--- START ---
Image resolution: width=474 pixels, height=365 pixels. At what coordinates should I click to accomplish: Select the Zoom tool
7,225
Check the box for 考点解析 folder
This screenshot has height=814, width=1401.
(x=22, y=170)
--- END ---
== What the task requires ==
Put down all the data once more, exactly as it appears above.

== Problem solution ==
Image resolution: width=474 pixels, height=365 pixels. At what coordinates should I click to accomplish: Select the Zoom tool
7,225
Check the box for 考点解析 folder
This screenshot has height=814, width=1401.
(x=22, y=170)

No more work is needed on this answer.